Capability to arbitrarily program three-dimensional (3D) director fields and 3D geometries of liquid crystal elastomer (LCE) structures, which allows for traditionally non-achievable morphing modes, is highly demanded. We report a strategy to fabricate liquid crystal elastomers (LCEs) with uncoupled programmable arbitrary 3D geometries and arbitrary 3D director fields by 3D-assembling microscale heterogeneous LCE voxel building blocks. This strategy is realized in a two-stage process presented in Figure 1. First, LCE voxels with arbitrarily selected uniform director field are fabricated via two-photon polymerization. The selected director field is realized via a two-step rotation of LCE voxels around predefined axis (Figure 1a). Second, these voxels with arbitrary director fields are 3D assembled together to form arbitrary geometries with any desired heterogeneous profiles of the director fields (Figure 1b).
Figure 1. Schematic of the fabrication process.
Programmed complex, large, and reversible shape-morphing is one characteristic advantage of LCEs compared with other stimuli-responsive materials. Since the morphing modes depend on both the geometry and the director fields of the LCE, our strategy of fabricating LCEs with both arbitrary geometries and arbitrary director fields enables various shape-morphing modes. We present one-dimensional (1D), two-dimensional (2D) and 3D (Figure 2) LCEs with traditionally non-achievable director fields and demonstrate the enabled exotic morphing modes. By significantly enriching 3D morphing modes, we hope that this work can inspire more research effort in exploring the possibility of 3D shape-morphing between two arbitrary shapes.

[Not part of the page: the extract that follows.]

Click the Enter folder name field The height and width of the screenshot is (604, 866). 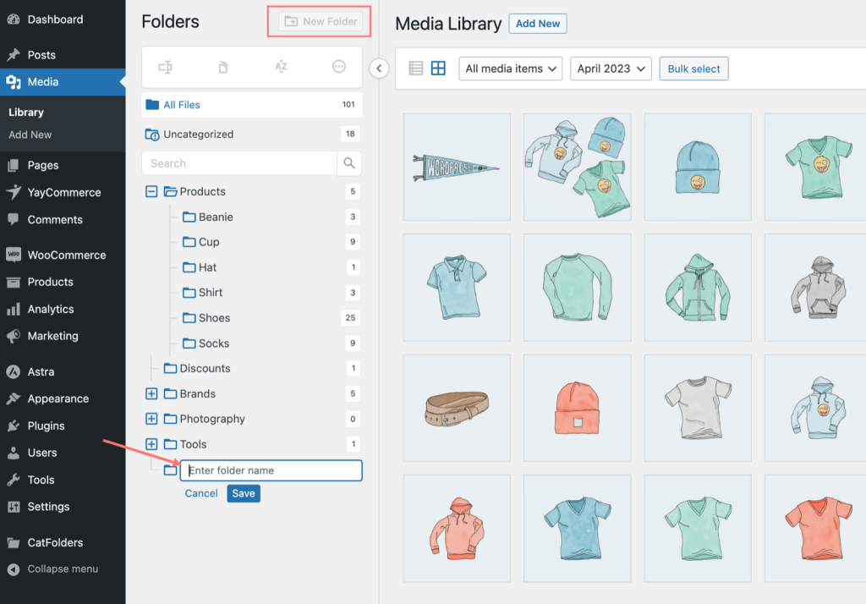[271, 470]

Figure 2. Programmed thermal 3D-to-3D shape-morphing of the fabricated 3D LCE.
Additionally, LCEs are anisotropic, where almost all physical properties are different along the directions parallel and perpendicular to their local director fields. In this work, we demonstrated the anisotropic optical properties of the assembled LCE structures. We expect that the proposed versatile approach to fabricate LCE structures with arbitrarily programmable 3D geometries and 3D director fields would enable a wide range of applications in constructing 3D LCE devices with programmable heterogeneous physical properties.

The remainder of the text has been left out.